■ Work instructions:
1. According to the attorney general opinion, by what methods can a person be nominated for non-judicial elective office under Michigan election statutes?
2. Using the attorney general opinion, explain why "nominated for" in a primary election means the day of the primary election.

■ Source passage:

+===+

The following opinion is presented on-line for informational use only and does not replace the official version. (Mich Dept of Attorney General Web Site - www.ag.state.mi.us)



STATE OF MICHIGAN

JENNIFER M. GRANHOLM, ATTORNEY GENERAL


CONSTITUTIONAL LAW:

ELECTIONS:

JUDGES:

PUBLIC OFFICES AND OFFICERS:

Former judge's eligibility for non-judicial elective office

Under Const 1963, art 6,  21, a judicial officer must terminate his or her judicial service at least one year before filing or being selected as a candidate for, or being elected to, a non-judicial elective office.


Opinion No. 7079

March 20, 2001


Honorable Samuel Buzz Thomas, III
State Representative
The Capitol
Lansing, MI


Const 1963, art 6,  21, which renders sitting judges ineligible for other offices, provides that:

Any justice or judge of a court of record shall be ineligible to be nominated for or elected to an elective office other than a judicial office during the period of his service and for one year thereafter.

You have requested guidance on the practical application of this constitutional provision. Specifically, you ask whether a judicial officer must terminate his or her judicial service one year before: (a) the filing deadline for a non-judicial office; (b) the date a party convention votes to select a candidate for a non-judicial office; (c) the election to a non-judicial office; or (d) the date one assumes non-judicial office following an election, to be eligible for nomination for or election to a non-judicial elective office.

The term "elected," as used in Const 1963, art 6,  21, refers to the actual date of the election. OAG, 1999-2000, No 7050, p 111 (March 30, 2000). That opinion concluded that the term "election," as used in section 374a of the Revised School Code, 1976 PA 451, MCL 380.1 et seq; MSA 15.4001 et seq, referred to the actual date of election to the subsequent office, not the date on which a person may become a candidate for the subsequent office, or the date on which a person actually assumes the duties of the subsequent office. The opinion noted that section 374a, in clear language, expressly referred to "election or appointment" to the subsequent office. But, in contrast to the statutory provision at issue in that opinion, the one year prohibition in Const 1963, art 6,  21, also extends to being "nominated" for an elective non-judicial office. The cardinal rule in interpreting constitutional language is to give the language the common meaning it would convey to the popular mind. Committee for Constitutional Reform v Secretary of State, 425 Mich 336, 340; 389 NW2d 430 (1986).

Const 1963, art 6,  21, clearly provides that any judge of a court of record may not be nominated for or elected to a non-judicial elective office until the judge has vacated his or her judicial office for at least one year. A review of Michigan election statutes reveals that persons may be nominated for non-judicial elective office by primary election, by selection at a convention, or by filing nominating petitions.

The most common method of nominating persons for elective office is the primary election. See the Michigan Election Law, 1954 PA 116, MCL 168.1 et seq; MSA 6.1001 et seq, chapter XXIV, beginning with section 531. The purpose of a primary election is to "select . . . nominees for a particular office." Ferency v Secretary of State, 190 Mich App 398, 415-416; 476 NW2d 417 (1991), lv den 439 Mich 953, 1021 (1992). OAG, 1999-2000, No 7050, p 111, supra, determined that the term "election" clearly referred to the actual date of the election for the subsequent office. Here, the term "nominated," in the context of a primary election, clearly refers to the actual date of the primary election in which a candidate is selected as the nominee to run for the subsequent office. Thus, in the context of a primary election, the term "nominated for" office, as used in Const 1963, art 6,  21, means the day of the primary election when the candidate is selected to run for public office.

+===+

■ Given material:
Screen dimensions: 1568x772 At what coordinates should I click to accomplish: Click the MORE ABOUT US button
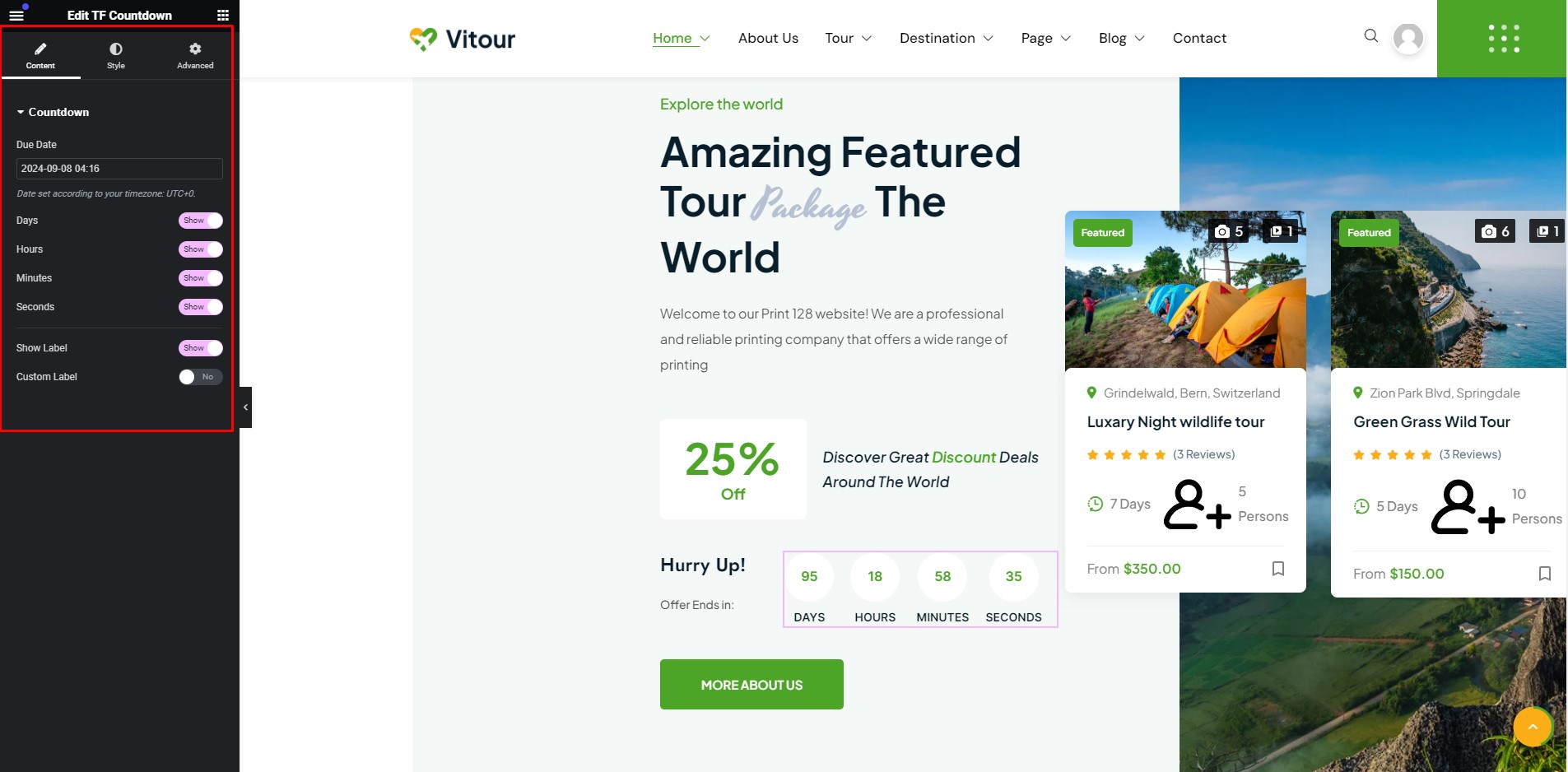click(x=751, y=684)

+===+

■ Answer list:
1. By primary election, by selection at a convention, or by filing nominating petitions.

2. A primary election exists to select nominees for a particular office. An earlier opinion held that "election" means the actual date of the election. By the same reasoning, "nominated" in a primary refers to the actual day the candidate is selected as the nominee.